## WHAT YOU WILL DO
1. List every proper name of a person, group, organization, or place that appears in the infrastructure transcript.
2. Reproduce part of the infrastructure transcript word for word. Begin at the words that have "Look, as a macro-economist" and stop after "the good things.".
3. Resume the infrastructure transcript, picking up after its final sentence.

## EXERCISE PASSAGE
So there was one other … It was over here.

Question

My question was really about the public infrastructure and productivity. And it seemed to me we have enormous opportunities if we switched from politicians picking something that was in an electorate and be a ribbon-cutter to what's a sensible benefit–cost assessment. And I would have thought the Kellys would jump up and down about the nonsense that goes on about it.

Luci Ellis

Look, as a macro-economist I'm not going to comment on the micro-economic cost benefit analysis and how you best pick infrastructure projects. That's certainly a view that a lot of people have put and there are mechanisms, you know, Infrastructure Australia, and there are mechanisms for working out what are the good things.

I think one of the hard things is if you take cost benefit analysis really seriously, it's very hard to model how business opportunities change. It's not just, ‘Oh, well, you know. You put an airport here and people don't need to drive to the airport over there.' It's like, well, if you put an airport over here suddenly a whole new industry of exporters starts air freighting food to China. That's a real example. So you have a whole new industry and it's very hard to get at that. You can't really predict how businesses are going to take opportunities to create whole new business opportunities as a consequence of that infrastructure. So it's a hard problem because of that unknowable.

## ENTRIES SHOWN
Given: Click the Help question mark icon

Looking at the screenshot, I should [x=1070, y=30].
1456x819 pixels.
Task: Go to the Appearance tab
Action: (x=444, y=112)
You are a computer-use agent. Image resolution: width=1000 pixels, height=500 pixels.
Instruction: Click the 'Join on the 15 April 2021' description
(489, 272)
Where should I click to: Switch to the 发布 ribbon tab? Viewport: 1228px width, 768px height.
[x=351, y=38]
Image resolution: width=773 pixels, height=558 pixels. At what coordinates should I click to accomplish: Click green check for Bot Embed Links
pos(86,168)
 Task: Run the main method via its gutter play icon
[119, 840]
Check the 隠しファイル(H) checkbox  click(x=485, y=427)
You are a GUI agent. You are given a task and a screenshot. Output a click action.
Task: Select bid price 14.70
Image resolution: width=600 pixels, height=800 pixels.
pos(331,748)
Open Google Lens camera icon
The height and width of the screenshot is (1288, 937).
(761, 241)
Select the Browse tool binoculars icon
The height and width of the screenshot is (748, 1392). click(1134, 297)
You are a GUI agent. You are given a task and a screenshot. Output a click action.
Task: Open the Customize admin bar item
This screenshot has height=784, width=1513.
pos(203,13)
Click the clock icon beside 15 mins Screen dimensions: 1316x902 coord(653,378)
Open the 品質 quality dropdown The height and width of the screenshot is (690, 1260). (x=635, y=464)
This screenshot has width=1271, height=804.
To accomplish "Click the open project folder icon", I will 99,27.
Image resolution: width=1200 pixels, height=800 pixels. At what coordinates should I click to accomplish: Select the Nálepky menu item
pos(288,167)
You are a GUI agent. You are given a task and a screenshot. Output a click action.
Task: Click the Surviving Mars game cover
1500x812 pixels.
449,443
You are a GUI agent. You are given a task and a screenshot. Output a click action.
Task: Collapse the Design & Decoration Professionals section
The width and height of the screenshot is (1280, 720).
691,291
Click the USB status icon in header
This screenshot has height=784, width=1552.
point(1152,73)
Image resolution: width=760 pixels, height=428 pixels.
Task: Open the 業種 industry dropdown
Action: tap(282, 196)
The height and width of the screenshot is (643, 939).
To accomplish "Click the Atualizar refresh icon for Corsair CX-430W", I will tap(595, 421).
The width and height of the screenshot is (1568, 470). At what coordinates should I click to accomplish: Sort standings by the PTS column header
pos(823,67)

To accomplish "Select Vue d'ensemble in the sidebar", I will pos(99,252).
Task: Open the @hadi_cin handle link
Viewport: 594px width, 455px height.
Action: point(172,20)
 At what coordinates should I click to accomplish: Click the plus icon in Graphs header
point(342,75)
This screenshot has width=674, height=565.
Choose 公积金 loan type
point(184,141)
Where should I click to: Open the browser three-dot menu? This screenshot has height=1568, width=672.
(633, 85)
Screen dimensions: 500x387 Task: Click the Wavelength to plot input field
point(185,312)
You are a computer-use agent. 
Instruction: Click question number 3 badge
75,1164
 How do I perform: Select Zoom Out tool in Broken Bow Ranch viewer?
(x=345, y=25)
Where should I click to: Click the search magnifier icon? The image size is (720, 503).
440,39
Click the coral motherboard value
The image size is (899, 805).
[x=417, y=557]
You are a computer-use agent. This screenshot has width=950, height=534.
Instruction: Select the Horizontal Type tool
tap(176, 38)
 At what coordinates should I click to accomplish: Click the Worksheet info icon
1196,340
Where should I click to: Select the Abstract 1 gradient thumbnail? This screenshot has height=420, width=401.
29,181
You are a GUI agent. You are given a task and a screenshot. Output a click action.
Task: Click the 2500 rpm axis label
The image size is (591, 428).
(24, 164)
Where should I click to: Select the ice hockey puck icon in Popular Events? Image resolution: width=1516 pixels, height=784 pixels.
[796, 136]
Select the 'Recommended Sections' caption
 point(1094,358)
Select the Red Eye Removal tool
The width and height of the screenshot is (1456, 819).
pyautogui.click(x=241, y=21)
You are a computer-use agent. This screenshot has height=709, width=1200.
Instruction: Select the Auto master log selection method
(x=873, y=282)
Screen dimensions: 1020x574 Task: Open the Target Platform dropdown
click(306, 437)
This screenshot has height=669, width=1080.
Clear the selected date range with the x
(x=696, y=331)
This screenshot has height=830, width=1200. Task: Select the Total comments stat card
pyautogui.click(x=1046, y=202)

## ANSWERS FOR THE EXERCISE
1.
the Kellys
Luci Ellis
Infrastructure Australia
China

2.
Look, as a macro-economist I'm not going to comment on the micro-economic cost benefit analysis and how you best pick infrastructure projects. That's certainly a view that a lot of people have put and there are mechanisms, you know, Infrastructure Australia, and there are mechanisms for working out what are the good things.

3.
Businesses take decisions under uncertainty all the time, but if you get too mechanical about it, you may miss things that actually turn out to be really good, but are just the benefits are very diffuse, or the benefits are reaped by whole new industries that aren't there yet. So I think that's important. But I agree that it is important to think carefully about what infrastructure you're putting in and what the cost benefit analysis of that is. And that also means being open eyed about where the productivity benefits will come from and recognising that we are in many respects an urban economy, and thinking about that.

Facilitator

I think we had, I know one … Time for one last question. One at the back.

Male

You mentioned earlier about increased dependency of part-time workers. The IMF made a similar observation, they said that was contributing to depressed inflation rates through this whole labour share problem as well[unclear 00:14:09]. Does the Reserve Bank have a position on how that can be addressed if that's true it directly affects the consumption, if consumption's about 60% of the economy?

Luci Ellis

Okay, so the question in case it didn't come out on the recording, was whether the increasing share of part-time work and employment is holding down wage growth and thus consumer price inflation. I don't think that we think that the increasing share of part-time work per se is weighing on wage growth directly. That's been a long-term trend over many decades and additionally there's just a normal pattern when the labour market is slow, full-time employment falls, part-time employment holds up. And it's not because people are being sacked, it's because just the flow from people who currently have a part-time job getting a full-time job slows down at the same time as people continue to retire, and so there seems to be a normal mechanism there.

And that's what we saw last year. And then, as the employment growth picked up and this year, almost all of the growth in employment has been full-time and it's been extremely strong. So in a cyclical sense, over this year that probably isn't the case. But you're absolutely right. The wage price index came out today and it was still pretty low. Wage growth has been low for a while and I think as we said in the Statement on Monetary Policy, it's one of the central questions about when is inflation going to pick up? Is when is wages growth going to pick up and how much that's going to flow through?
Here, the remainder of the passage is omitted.